In Fig.3 below, you can see the plooted surface of our SSE error function for a synthetic dataset, across a wide range of possible weight values for our simple neural network, depicted in Fig.1. You can see that it clearly has a global minimum, and that minimum my friends, happens at a specific value for w0 and a specific value for w1. Any other value for w0 and w1 would correspond to a higher error value on the error surface. Note that while training a neural network, we rarely have a nice behaving error surface such as this one. It tends to be wobbly with loads of local maximums and and minimums. However, this is not the topic of this post ;-). It is important, for now, to appreciate the fact that:
Given the way we have defined the error function, for linear units, the error surface is always a parabolic with a single global minimum.
Typically, before gradient descent would start to even explore the hypothesis space of possible weights for the neural network, we would have to initialize our weights to some random values. Let’s say we have chosen the values -5.0 and -10 for w0 and w1 respectively. Notice Point A in Fig.3, on the W0-W1 plain which corresponds to this randomly initialized set of weights. The corresponding error, on the error surface reads a value almost close to 3000 (Ignore the little arrows and other stuff for now ;-)). Here is the question:
How should I change w0 and w1, so that the error would reduce the fastest? What is the direction of this steepest descent in error?

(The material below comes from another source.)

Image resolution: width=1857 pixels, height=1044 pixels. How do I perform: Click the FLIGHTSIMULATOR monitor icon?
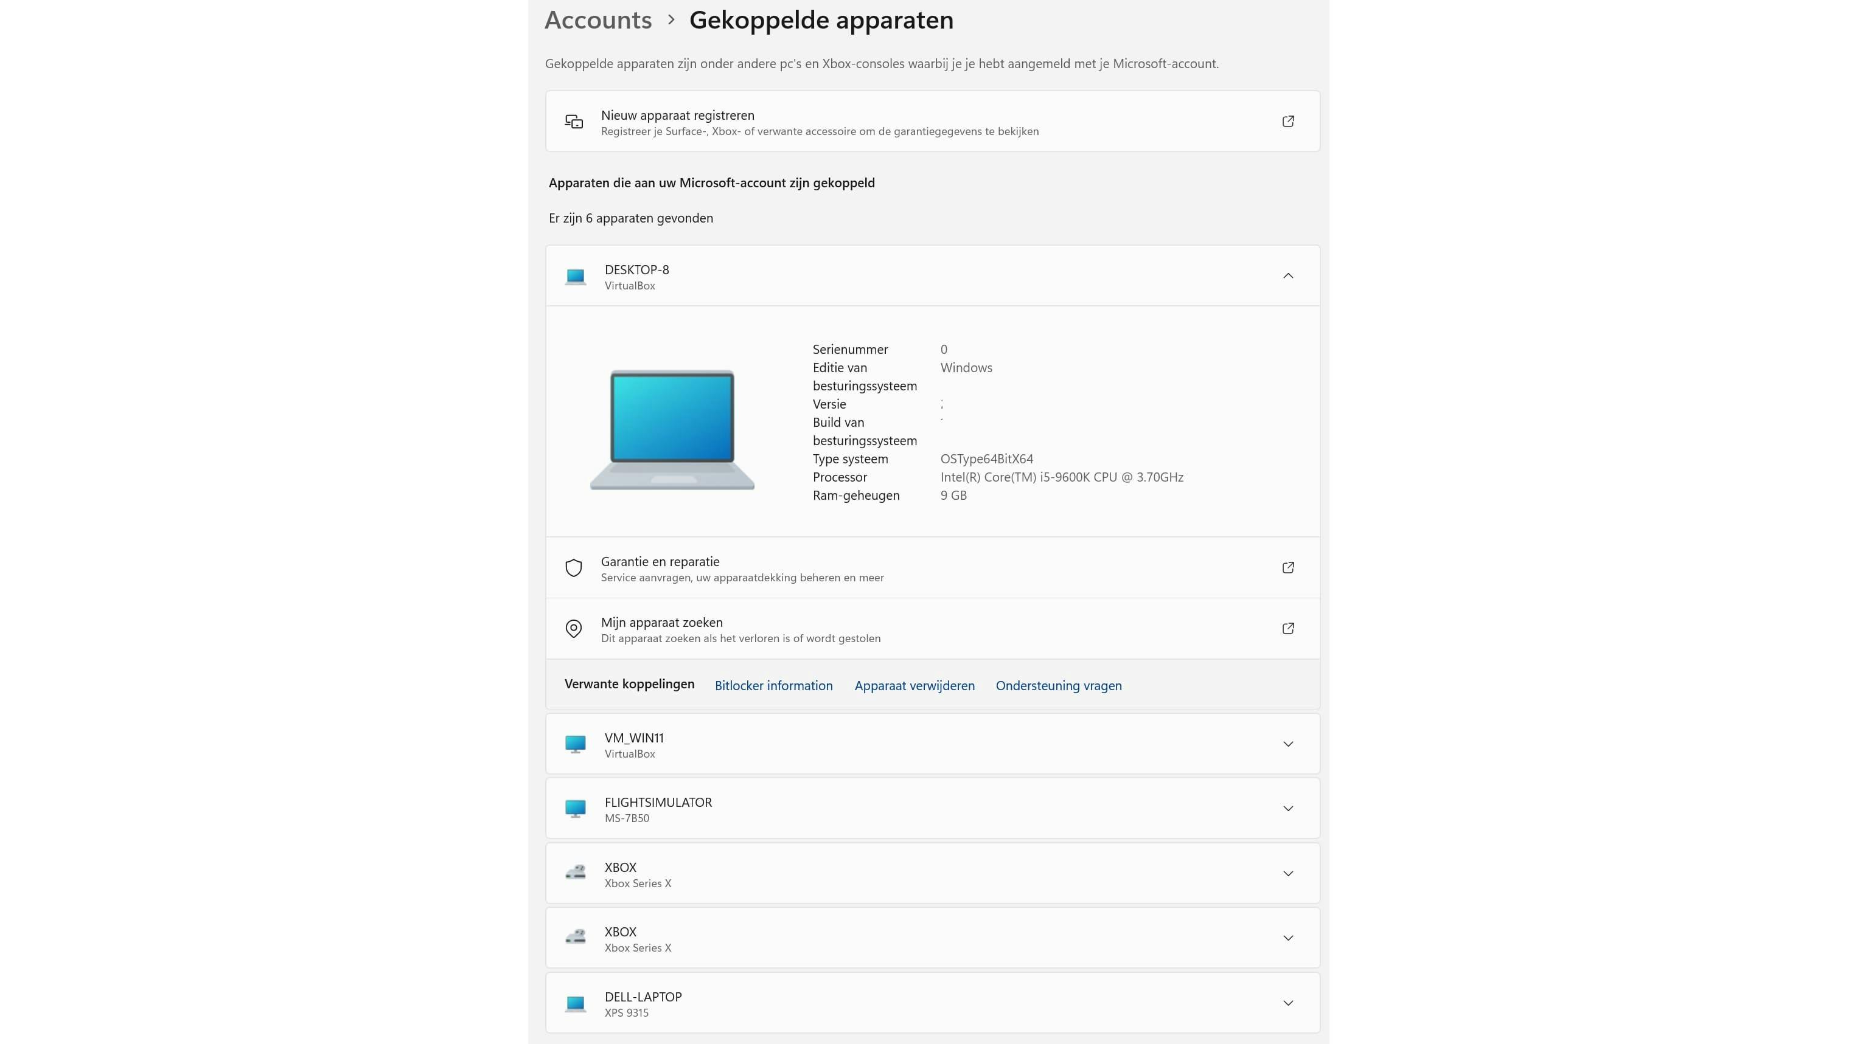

Gradient Descent, searches the hypothesis space of possible weights (i.e., the W0-W1 plain), and finds the direction of the steepest descent in your error, and tells you how much you need to change all of your weights, so that with your new set of weights, you will have had the steepest decrease in your error from the initial old value (3000). The result is moving from Point A to Point B in fig.3. So, after gradient descent took 1 step of optimization, the new set of weights at Point B would be almost 0.0 for w0 and lamost -9.0 for w1. You can see that the new value for error has dropped to nearly 2500. As gradient descent would take more and more steps of finding the direction of steepest descent on in the error surface, the parameters of the model keep updating and updating, until we reach the global minimum. You can see the same error surface from top and bottom views in Fig.4, and Fig.5, respectively.